Pairing: Chris/Darren
Rating/Length: G / 5,100
Summary: Darren is a fairly successful actor currently staring in Hedwig and the Angry Inch on Broadway. One night, after a show, all alone on the stage, he turns off the ghost light. What happens next changes his perspective and more.
Read on AO3
It doesn’t actually take that long for Darren to get cleaned up after a show. By “Wicked Little Town” most of his make up is lost to sweat and costume changes, and by curtain call he’s down to little black shorts and sneakers. It’s quick and easy to jump into the shower and rinse the last of the paint and glitter and sweat from his skin. It takes far, far longer to make him look like Hedwig Robinson than it does to make him look like himself again.
Post-show, he’s usually an odd convergence of exhaustion and adrenaline, and it takes time to find his equilibrium. Some days it takes longer than others. Darren lingers a little that Thursday night, chatting with some fans who’ve come backstage, and having an absurdly long talk with the PSM about the newest season of Downton Abbey.
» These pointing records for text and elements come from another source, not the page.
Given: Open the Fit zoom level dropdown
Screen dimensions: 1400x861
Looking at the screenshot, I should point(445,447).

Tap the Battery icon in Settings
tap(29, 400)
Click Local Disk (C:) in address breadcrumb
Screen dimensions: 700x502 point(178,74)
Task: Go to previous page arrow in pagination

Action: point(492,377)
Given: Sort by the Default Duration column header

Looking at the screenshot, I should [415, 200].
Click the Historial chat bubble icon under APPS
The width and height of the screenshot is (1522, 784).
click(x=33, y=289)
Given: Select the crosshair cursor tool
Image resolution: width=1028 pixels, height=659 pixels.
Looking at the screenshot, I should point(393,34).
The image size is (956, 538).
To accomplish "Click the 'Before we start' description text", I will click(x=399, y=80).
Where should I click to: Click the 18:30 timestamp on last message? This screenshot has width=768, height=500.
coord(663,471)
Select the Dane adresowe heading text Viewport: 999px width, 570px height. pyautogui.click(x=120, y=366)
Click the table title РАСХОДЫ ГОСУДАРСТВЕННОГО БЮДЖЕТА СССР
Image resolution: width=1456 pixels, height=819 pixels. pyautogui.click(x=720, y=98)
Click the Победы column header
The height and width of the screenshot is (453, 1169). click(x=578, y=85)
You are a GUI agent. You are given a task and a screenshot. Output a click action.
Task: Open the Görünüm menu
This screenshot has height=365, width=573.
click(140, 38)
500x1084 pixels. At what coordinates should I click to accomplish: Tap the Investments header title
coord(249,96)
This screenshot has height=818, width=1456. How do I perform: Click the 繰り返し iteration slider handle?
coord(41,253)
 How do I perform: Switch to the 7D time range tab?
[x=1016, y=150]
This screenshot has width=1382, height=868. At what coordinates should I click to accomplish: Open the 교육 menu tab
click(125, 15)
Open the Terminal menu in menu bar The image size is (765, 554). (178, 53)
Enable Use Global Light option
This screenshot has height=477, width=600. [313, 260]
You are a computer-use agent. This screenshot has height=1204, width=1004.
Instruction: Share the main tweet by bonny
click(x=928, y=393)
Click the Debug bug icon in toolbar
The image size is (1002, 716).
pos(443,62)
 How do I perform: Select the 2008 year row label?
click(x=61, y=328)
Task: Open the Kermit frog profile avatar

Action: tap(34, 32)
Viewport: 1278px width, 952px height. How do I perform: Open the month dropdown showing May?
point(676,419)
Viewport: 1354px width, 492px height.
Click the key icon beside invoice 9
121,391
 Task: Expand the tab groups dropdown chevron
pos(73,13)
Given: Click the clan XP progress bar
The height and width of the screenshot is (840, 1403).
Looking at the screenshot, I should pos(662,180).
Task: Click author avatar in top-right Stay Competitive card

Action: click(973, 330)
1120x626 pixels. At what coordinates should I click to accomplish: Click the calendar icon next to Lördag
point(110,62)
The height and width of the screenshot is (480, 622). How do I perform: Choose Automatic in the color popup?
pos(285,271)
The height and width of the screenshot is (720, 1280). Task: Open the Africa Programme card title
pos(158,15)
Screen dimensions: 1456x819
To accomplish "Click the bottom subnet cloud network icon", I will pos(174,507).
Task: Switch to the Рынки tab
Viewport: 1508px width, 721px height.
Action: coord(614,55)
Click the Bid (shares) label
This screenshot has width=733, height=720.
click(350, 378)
The Belasco is generally quiet after a show. The crew is efficient at resetting the stage for the next show; most of them have already gone home by the time Darren grabs his jacket and his bag, and turns off the light in his dressing room. He knows he probably still has some people waiting for him outside at the stage door, but he pauses at the edge of the stage, staring out into the near-dark of the house.
He loves this theatre. The deep red seats. The Tiffany light fixtures. The intricate ceiling. It’s old and small and the recent renovations haven’t quite taken away the stale, familiar smell of decades of paint, burning lights, and soul rending aspirations. It feels like a different kind of home.
Darren carefully makes his way across the stage he just poured heart and sweat out on, cautious of the set pieces that remain on stage after curtain and the front half of a car he jumps into every night for a costume change.
Near center stage, mounted on a portable light standard is a single bulb, emitting a cold, white glow.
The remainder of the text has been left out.